« Vous êtes la toute première personne à qui j’en parle. » Assis au fond d’un café du 11e arrondissement parisien, Jean-Pierre° s’amuse de cette situation inédite, le sourire en coin : « c’est limite une séance de psy pour moi cette interview ! » Comment c’est d’avoir une sexualité bi ou gay quand on est socialement hétéro ? Jean-Pierre, regard timide et bouille sympathique, parle bas, dans un souffle à peine audible. C’est qu’il n’a pas envie que les oreilles curieuses des serveurs arrivent à intercepter le thème de la conversation du jour. Oui, à 47 ans, il est en couple avec une femme. Et il couche aussi avec des hommes. Sans que personne ne soit au courant. Pour le contacter, il aura fallu passer par une connaissance commune, un de ses amants irréguliers. Faire attention à ne lui écrire des textos que durant les heures de bureau. Trouver, à sa demande, un café « où il n’y aura pas trop de monde ». Jean-Pierre n’est pas complètement paniqué non plus mais, c’est sûr, il n’a pas l’habitude de parler de ses coucheries extra-conjugales (« sauf avec les premiers concernés », pouffe-t-il).
Double vie
Ce Parisien a une « vie classique de cadre sup’ bourgeois ». Il rencontre « la bonne » à la fac, se marie, fait des enfants. Divorce après 12 ans d’une union heureuse mais tombée dans la routine. Bref, un scénario banal qui donne plus envie de bailler d’ennui que d’en tirer un film. A 35 ans, alors qu’il a une nouvelle compagne, il est soudainement troublé. Un soir, chez des amis, le couple se retrouve dans un pavillon de banlieue où « ça baise à l’étage ». Ils passent un œil. Se laissent tenter et invitent un homme à se joindre à eux. « Lui et moi, on ne s’est pas touchés, raconte Jean-Pierre. C’était vraiment le truc classique des films de cul hétéros, les deux occupés par la fille. Mais j’ai été extrêmement troublé par la scène et la bite du mec ne m’a pas laissé indifférent. » Surprise, surprise…

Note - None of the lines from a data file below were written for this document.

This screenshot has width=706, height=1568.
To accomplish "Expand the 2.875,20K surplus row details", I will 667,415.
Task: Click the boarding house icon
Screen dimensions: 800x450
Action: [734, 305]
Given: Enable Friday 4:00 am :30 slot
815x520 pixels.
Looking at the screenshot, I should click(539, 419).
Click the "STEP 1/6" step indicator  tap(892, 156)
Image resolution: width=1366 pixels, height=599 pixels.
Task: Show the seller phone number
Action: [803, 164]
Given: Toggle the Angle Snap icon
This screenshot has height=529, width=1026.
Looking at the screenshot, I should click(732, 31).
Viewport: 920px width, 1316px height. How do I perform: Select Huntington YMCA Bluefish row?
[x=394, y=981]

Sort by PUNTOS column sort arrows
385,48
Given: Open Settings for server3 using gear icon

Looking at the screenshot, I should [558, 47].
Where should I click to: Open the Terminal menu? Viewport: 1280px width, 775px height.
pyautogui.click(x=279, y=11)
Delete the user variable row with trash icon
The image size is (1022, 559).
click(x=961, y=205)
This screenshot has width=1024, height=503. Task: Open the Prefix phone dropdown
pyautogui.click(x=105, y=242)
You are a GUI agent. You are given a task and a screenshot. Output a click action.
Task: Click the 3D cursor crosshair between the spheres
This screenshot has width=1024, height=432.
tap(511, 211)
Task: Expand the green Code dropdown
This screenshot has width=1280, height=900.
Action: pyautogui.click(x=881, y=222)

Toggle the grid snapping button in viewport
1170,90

Alors qu’il est à nouveau célibataire, Jean-Pierre décide de s’inscrire sur un site pour les hétéros échangistes, dans l’idée de reproduire avec un couple ce petit trio qui lui a tant plu. « Je tombais quasiment toujours sur des mecs seuls. Comme je ne trouvais pas de couples, j’ai fini par me dire “je n’ai qu’à tester”. Plutôt que de regarder des photos de mecs, autant voir ce que ça donne de toucher une bite.» Malgré un premier essai foireux (« on s’est retrouvés à poil direct, je suis sorti de là avec un sentiment de regret, en me disant “mais n’importe quoi !” »), il retente l’expérience. « Je pense que les mecs m’ont toujours un peu intéressé, mais sans que j’en sois vraiment conscient » analyse-t-il aujourd’hui sur le divan du bar parisien. Depuis 8 ans, il cumule une vie « rangée des voitures » et très joyeuse avec une troisième compagne et leurs enfants respectifs, et des plans cul gay.
« C’est mon jardin secret, j’aime vraiment le fait de compartimenter ma vie. »
« Compartimenter ». C’est également l’expression qu’utilise Gilles° , 50 ans, pour décrire sa situation. Ce cadre employé dans une boite d’informatique a poussé le concept a l’extrême, allant jusqu’à se créer une véritable double vie. Le week-end, il est ce bon père de famille lillois, marié depuis 25 ans à la « femme de sa vie » avec qui il a eu un garçon et une fille. La semaine, à Paris pour le travail, il a un quotidien tout ce qu’il y a de plus gay : Bar dans le Marais avec son groupe d’amis (« beaucoup d’anciens amants ») et plans cul trouvés sur des applis de drague.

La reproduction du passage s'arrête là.